A Cannes
questo ossessivo e magistrale thriller di
Haneke
il più perfido talento
del cinema europeo, rischiò la Palma e vinse un meritatissimo premio alla
regia. È l'incubo di una famiglia borghese-intellettuale che si vede
arrivare a domicilio cassette sulla loro vita day by day. Paura. C'è da
dipanare un mistero. Sarà possibile? Molte e inevase le domande sulla
codardia radical-chic francese, sul rimosso trauma algerino, sui conflitti
generazionali, etc. Che ci sia Camus tra gli sceneggiatori occulti? Ma
quella che è sconvolgente è la tenuta della tensione morale e materiale,
l'inquadrare dubbi & memorie, rancori & rimorsi, ineffabili coppie di
tormento. L'austriaco Haneke ne sa più di Freud e col cinema rovista
dentro la psiche, un viaggio allucinante ma non solo metaforico, pieno di
colpi di scena. Auteuil e la Binoche meritano qualunque premio. Attenzione
al finale. |
Premiato
a Cannes per la miglior regia,
Niente da nascondere è contemporaneamente
un thriller e una riflessione sul potere dell’immagine. Non a caso il
protagonista, Georges, conduce un programma in tv. Un giorno cominciano ad
arrivargli misteriose cassette: qualcuno spia la sua vita e gliela manda
in video, circondata da un crescente alone di minaccia. Conducendo
un’indagine in proprio, l’uomo scopre che l’anonimo persecutore è a
conoscenza di un episodio poco edificante della sua infanzia, da lui
stesso rimosso. A Michael Haneke, però, lo scioglimento del mistero
importa assai meno di altre domande: chi guarda chi? c’è differenza tra
osservare e essere osservati? Che non si tratti di un giallo, del resto,
lo dimostra la noncuranza per il luogo in cui sono piazzate le
telecamere-spia, che nella realtà sarebbe facilissimo individuare. Con
sadica intelligenza, il regista mischia di continuo i piani di realtà e
rappresentazione; stai assistendo a una scena “dal vero” e all’improvviso
le immagini accelerano: era una cassetta. Più dialogato di suoi altri
film, questo è anche un apologo sul potere della parola. Dove ogni parola
ha un suo peso specifico e dove il detto e il non detto scava un solco
sempre più profondo tra Georges e sua moglie Anne.

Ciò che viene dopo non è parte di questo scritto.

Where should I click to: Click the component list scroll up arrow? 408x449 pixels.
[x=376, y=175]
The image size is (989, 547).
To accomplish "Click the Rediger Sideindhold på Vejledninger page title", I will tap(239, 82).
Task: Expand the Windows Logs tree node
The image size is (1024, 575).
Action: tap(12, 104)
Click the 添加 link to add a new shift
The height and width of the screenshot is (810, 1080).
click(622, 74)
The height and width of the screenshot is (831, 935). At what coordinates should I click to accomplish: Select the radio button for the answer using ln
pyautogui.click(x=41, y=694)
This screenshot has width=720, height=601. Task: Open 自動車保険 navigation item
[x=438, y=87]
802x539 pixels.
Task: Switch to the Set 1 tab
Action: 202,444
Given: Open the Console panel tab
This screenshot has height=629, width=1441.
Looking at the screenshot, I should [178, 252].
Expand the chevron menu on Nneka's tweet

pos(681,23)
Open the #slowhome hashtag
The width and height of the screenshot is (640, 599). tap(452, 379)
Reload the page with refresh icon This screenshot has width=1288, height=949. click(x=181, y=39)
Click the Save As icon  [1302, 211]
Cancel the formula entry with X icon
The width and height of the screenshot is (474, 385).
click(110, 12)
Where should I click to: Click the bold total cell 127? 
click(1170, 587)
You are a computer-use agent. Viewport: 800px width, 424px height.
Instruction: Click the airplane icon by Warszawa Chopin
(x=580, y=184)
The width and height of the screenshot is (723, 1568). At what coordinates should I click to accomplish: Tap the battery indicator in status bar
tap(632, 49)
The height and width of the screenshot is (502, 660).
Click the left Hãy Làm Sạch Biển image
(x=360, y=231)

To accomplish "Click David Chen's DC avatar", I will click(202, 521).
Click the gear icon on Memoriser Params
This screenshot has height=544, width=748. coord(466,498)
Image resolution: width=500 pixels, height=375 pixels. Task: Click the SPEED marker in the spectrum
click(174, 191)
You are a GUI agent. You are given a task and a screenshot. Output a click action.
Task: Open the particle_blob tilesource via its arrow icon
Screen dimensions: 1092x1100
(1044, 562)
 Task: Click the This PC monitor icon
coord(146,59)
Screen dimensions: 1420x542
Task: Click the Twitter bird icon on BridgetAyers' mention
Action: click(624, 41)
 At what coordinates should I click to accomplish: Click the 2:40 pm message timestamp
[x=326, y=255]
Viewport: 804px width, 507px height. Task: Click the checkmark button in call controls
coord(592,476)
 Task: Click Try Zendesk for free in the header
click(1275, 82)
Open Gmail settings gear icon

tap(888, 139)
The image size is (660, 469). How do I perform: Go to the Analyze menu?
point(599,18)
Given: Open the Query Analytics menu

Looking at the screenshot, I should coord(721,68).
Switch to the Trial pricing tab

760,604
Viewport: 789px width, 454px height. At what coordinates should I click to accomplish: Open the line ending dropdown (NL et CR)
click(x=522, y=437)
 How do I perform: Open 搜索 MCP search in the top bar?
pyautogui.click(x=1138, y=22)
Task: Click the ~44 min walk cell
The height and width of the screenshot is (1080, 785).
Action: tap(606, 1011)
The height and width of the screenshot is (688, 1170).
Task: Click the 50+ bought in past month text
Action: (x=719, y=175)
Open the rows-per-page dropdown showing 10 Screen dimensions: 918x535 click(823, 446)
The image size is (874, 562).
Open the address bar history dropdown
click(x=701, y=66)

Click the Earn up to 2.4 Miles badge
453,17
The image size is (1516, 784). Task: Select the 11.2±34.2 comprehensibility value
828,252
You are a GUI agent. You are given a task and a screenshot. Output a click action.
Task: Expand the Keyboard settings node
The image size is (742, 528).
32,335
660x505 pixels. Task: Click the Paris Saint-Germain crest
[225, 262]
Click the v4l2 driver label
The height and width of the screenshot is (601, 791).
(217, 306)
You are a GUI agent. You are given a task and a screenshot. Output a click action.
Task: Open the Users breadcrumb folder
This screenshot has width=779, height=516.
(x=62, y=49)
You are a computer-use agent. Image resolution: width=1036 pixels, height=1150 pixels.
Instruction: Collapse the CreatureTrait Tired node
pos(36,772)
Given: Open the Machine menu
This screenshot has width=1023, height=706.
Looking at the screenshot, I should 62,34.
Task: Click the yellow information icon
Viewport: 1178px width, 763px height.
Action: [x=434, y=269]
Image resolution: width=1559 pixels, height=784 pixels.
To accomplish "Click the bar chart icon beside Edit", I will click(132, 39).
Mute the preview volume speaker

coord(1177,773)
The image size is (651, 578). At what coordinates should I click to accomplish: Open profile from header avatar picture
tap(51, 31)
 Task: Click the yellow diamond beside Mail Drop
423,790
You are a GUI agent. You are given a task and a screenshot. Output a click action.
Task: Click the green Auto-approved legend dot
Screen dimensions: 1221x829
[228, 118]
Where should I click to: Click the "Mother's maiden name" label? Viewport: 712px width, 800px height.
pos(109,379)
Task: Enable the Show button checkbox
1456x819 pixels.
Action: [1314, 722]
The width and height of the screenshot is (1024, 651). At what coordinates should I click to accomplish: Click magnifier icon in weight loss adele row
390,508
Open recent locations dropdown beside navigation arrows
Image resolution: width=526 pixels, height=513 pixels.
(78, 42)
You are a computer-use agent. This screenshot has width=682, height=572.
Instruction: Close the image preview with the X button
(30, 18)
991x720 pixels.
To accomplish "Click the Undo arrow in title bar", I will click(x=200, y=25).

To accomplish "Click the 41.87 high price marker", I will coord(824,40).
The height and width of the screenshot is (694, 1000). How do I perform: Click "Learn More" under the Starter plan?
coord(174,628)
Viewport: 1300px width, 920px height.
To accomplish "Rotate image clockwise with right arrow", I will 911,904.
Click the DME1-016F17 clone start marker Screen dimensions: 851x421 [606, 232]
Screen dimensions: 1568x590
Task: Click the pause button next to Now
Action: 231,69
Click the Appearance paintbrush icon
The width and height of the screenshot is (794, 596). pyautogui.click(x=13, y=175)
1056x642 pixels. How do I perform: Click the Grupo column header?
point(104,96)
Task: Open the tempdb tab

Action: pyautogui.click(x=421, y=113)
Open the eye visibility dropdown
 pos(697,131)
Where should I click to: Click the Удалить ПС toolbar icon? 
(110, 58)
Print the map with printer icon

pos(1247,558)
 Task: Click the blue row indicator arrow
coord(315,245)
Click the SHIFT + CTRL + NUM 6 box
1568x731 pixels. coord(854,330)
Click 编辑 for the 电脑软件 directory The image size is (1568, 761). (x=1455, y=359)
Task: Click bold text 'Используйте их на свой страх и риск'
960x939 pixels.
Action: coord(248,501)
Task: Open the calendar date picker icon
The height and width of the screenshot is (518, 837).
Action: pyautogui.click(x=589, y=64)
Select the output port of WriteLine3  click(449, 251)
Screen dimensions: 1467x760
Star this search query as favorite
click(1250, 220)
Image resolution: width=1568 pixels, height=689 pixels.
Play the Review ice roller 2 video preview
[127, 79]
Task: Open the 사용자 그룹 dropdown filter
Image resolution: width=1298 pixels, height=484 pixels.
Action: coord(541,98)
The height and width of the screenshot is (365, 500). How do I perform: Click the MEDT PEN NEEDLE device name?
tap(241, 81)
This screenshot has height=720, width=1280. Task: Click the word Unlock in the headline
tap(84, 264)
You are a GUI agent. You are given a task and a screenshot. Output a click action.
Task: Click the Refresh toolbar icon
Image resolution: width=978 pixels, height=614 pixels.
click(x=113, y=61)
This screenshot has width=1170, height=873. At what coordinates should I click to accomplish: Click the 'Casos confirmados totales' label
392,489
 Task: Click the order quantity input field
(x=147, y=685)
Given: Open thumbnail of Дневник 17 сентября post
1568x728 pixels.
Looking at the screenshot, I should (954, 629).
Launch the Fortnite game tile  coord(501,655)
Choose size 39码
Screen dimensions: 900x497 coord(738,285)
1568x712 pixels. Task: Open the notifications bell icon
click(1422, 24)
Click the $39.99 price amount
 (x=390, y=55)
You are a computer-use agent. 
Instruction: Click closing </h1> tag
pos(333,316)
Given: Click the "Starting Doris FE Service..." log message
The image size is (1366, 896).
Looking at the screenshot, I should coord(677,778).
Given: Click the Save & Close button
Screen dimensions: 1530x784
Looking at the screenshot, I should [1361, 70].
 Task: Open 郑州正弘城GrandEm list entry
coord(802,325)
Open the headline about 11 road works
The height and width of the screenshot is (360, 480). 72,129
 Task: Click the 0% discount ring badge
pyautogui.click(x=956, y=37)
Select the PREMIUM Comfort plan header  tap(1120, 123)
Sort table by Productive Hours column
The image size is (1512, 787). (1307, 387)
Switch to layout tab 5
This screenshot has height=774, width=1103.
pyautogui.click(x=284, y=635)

Il momento più bello è
un dialogo tra il protagonista e la madre; non manca una scena-shock nel
più puro stile Haneke, mentre l’epilogo resta aperto, lasciando a ogni
spettatore la possibilità — e la responsabilità — di trarre le proprie
conclusioni. |
George
(Daniel Auteil), odioso conduttore tv di un programma letterario, è
perseguitato e impaurito da uno sconosciuto che gli recapita videotape
misteriosi, con immagini sue, della famiglia, di casa, della moglie Anne (Juliette
Binoche), redattrice editoriale, e del figlio Pierrot (Lester Makedonsky),
12 anni, nuotatore provetto ma un po' inquietante. Gli amici non
l'aiutano, e nemmeno il capo struttura, mentre arrivano per posta
raccapriccianti disegni e, una notte, sparisce Pierrot. Sembra il colmo
della tragedia, ma è solo una marachella del piccolo. Però George scopre,
con l'aiuto di mamma (Annie Girardot) la pista plausibile: è la vendetta
postuma di un algerino, che non fu adottato, per colpa sua, dalla ricca
famiglia. Perché, a 6 anni, George cacciò quel fratellastro dalla pelle
scura, inventando che volesse assassinarlo, con l'accetta, come una
gallina.... E la vera tragedia inizierà quando scopriremo, però, che il
videomolestatore non è l'algerino, ma un altro che non sveliamo. Come se,
in un giallo, l'assassino fosse il giudice... Travestito da nemesi storica
o divina, Michael Haneke, cineasta austriaco in auto-esilio a Parigi, in
Caché (Niente da nascondere), lavora sulla paura del presente, che
attanaglia l'occidente fin dentro i focolari domestici, visto che la sua
agiatezza continua a dipendere dalla rapina intensiva, e professionale,
del globo intero. E, più specificamente, fabbrica l'etno-thriller sui
sensi di colpa dei francesi rispetto alle passate e presenti atrocità
coloniali e alla gestione affaristica del business «immigrazione». Prende
dunque di petto la vita e le opere di un borghese senza anima né valori e
lo tortura nei soliti modi, voyeuristici e paternalistici, sadici e
brutali, opportunisti e moralisti, che fanno l'originalità del suo stile.
Se la tv commerciale ci toglie l'anima - si chiede Haneke - quella
pubblica non dovrebbe, come il mio film, smascherare il male assoluto?